In India, approximately 5 -7 million patients suffer from stone disease and at least 1/1000 of Indian population needs hospitalization due to kidney stone disease. In India, the "stones belt" occupies parts of Maharashtra, Gujarat, Punjab, Haryana, Delhi and Rajasthan. In these regions, the disease is so prevalent that most of the members of a family will suffer from kidney stones sometime in their lives. The incidence of renal calculi is comparatively low in the southern part of country compared to other parts. Calcium oxalate (CaOx) urolithiasis accounts for approximately 75% of urinary stone disease. Such high incidence of calcium oxalate stones have been attributed to major consumption of cereals like millet, which are high in calcium and phosphate, beside factors like lack of animal proteins and increased consumption of oxalate rich vegetables. For a patient unfortunate enough to form a stone, the chance of recurrence is high (30% in next 10 years for calcium stone former). It was observed that the highest incidence of renal stones was in the age group of 31-60 years. The incidence in males and females was in the ratio of 3.3:1.
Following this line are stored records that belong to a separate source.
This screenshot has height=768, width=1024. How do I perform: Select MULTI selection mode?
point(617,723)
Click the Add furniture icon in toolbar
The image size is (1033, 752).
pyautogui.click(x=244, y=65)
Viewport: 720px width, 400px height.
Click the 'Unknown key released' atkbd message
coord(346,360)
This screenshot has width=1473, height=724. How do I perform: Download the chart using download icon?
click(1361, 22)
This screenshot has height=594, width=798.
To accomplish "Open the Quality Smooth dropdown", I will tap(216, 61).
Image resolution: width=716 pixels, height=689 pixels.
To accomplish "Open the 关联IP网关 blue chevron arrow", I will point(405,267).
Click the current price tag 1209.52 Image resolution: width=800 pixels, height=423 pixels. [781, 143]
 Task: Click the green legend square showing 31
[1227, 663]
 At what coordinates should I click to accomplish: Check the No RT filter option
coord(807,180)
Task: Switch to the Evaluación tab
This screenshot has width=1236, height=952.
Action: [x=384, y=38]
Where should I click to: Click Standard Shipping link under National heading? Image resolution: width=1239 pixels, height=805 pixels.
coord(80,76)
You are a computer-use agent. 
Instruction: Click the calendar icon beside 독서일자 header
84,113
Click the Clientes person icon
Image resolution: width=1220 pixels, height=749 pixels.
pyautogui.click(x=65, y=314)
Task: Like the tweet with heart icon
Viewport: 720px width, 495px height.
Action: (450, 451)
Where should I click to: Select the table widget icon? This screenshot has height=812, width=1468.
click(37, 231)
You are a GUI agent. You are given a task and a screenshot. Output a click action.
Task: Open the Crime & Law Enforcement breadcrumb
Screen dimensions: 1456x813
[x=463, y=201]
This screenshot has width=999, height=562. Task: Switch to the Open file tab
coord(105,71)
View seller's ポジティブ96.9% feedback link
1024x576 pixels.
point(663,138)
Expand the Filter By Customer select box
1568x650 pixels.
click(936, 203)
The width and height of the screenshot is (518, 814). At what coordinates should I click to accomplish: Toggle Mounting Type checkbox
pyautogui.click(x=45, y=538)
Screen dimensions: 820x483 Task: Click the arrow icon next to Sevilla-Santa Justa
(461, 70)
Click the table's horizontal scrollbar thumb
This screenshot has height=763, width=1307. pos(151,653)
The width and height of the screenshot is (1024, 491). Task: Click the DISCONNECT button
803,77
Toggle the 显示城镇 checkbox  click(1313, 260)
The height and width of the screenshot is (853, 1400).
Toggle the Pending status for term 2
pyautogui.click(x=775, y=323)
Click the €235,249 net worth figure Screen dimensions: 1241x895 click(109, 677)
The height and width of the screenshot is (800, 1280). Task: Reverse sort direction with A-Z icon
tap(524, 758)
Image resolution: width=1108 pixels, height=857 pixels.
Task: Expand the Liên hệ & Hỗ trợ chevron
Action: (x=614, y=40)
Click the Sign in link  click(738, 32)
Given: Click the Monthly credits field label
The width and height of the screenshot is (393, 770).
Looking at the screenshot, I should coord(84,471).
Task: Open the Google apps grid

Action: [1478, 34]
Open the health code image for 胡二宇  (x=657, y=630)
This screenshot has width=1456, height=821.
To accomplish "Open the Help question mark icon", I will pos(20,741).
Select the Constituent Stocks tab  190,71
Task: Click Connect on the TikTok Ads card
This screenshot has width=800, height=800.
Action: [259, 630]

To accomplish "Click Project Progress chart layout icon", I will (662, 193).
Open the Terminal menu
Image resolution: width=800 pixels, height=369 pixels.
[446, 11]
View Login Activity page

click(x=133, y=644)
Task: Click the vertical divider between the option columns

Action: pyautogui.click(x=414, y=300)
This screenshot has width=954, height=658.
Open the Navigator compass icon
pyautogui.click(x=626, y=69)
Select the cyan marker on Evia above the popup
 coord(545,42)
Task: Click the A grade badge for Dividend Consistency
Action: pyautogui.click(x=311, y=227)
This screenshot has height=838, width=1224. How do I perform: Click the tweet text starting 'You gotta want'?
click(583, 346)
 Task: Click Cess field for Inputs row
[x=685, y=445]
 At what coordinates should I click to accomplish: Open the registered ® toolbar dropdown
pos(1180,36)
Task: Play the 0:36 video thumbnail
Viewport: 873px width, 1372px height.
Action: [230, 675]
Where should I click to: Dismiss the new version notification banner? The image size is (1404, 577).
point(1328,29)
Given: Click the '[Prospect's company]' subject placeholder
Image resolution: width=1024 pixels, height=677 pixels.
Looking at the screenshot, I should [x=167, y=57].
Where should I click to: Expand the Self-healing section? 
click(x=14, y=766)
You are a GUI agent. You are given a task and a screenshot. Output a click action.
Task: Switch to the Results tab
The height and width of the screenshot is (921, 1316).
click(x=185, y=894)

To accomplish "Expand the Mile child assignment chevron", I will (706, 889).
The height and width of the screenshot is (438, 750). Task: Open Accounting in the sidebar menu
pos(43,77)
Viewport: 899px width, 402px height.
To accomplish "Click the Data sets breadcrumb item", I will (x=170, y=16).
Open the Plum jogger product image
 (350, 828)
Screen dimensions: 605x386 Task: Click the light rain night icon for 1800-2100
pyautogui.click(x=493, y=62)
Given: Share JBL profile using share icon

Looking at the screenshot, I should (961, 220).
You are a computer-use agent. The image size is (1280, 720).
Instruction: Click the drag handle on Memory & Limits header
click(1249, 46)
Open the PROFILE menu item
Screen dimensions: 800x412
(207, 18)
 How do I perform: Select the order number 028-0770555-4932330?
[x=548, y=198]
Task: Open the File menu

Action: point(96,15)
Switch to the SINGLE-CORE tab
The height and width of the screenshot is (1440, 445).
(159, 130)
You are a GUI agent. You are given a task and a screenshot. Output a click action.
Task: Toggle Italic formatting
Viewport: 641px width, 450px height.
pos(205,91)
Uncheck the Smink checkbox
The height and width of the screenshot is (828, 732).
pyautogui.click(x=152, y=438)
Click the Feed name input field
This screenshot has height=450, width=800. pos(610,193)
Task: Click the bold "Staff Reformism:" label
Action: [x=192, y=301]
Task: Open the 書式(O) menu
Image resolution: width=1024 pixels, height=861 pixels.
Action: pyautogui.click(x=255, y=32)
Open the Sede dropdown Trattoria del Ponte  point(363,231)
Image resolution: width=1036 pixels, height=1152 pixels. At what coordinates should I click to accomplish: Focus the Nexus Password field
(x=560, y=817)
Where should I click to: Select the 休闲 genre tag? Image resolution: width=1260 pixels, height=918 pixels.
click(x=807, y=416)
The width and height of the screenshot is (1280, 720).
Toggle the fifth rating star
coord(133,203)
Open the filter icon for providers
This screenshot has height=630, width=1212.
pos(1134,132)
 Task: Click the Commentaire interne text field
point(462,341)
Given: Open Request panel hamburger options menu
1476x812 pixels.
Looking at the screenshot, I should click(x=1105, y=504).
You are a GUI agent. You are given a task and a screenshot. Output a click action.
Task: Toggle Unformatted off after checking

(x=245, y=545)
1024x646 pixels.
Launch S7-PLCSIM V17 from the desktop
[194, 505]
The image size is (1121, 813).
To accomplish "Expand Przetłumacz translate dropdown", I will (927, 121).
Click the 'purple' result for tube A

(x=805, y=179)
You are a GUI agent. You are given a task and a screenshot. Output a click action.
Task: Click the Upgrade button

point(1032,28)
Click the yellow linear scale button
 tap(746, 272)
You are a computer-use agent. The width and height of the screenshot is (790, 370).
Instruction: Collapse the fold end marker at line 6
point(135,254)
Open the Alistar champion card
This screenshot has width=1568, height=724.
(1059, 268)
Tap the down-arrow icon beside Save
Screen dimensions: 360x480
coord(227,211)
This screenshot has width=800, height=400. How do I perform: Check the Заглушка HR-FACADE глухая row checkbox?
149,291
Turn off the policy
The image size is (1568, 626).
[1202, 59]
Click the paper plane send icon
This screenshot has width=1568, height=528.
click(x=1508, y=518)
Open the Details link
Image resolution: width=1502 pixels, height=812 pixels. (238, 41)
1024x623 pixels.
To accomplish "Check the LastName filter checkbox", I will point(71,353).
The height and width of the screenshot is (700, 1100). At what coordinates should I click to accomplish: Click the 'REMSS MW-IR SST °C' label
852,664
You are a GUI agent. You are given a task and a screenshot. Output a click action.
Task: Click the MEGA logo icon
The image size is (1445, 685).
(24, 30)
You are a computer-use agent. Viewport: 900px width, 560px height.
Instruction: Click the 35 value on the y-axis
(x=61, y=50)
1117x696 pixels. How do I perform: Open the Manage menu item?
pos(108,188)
Data available from St. Stephen's Hospital, showed that urolithiasis accounted for 30.7% of the total operative case load, Benign prostatic hyperplasia (BPH) accounted for 16.3%, urethral strictures for 14.6%, oncology-6% (predominantly bladder tumor), andrology- 1.5%, female urology-1.1% and access for renal replacement therapy-10.3%. (St. Stephen's Hospital, Urology OT register: 2007)
Data available from Sir Ganga Ram Hospital revealed that urolithiasis formed 34% of the operative case load, BPH 33.1%, followed by uro-oncology 22.4%, renal transplantation 13%, reconstructive urology 4.4%, andrology 3.3% and pediatric urology (reconstructive) 2.4%. (Sir Ganga Ram Hospital, Urology OT records: 2007.)
So majority of the work of urologist revolves around renal stone disease.With this stone disease it is essential to find out the basic reason why stone formation takes place and start these measures in recurrent stone formers so that he will not form stones in future.
Adequate water intake,alkalinisers,hydrochlorthiazides, appropiate diet forms the baseline therapy to prevent the recurrence of the stone disease.
Now a days there are capsules containing oxalobactor formigenes(700 million), lactobacillus acidophilus and rhamnosus.Oxalobactor is a gram negative anaerobic bacterium that metabolises oxalate in the intestinal tract.The colonisation with oxalobactor formigenes is associated with a 70% reduction in the risk of recurrent calcium oxalate stone formation.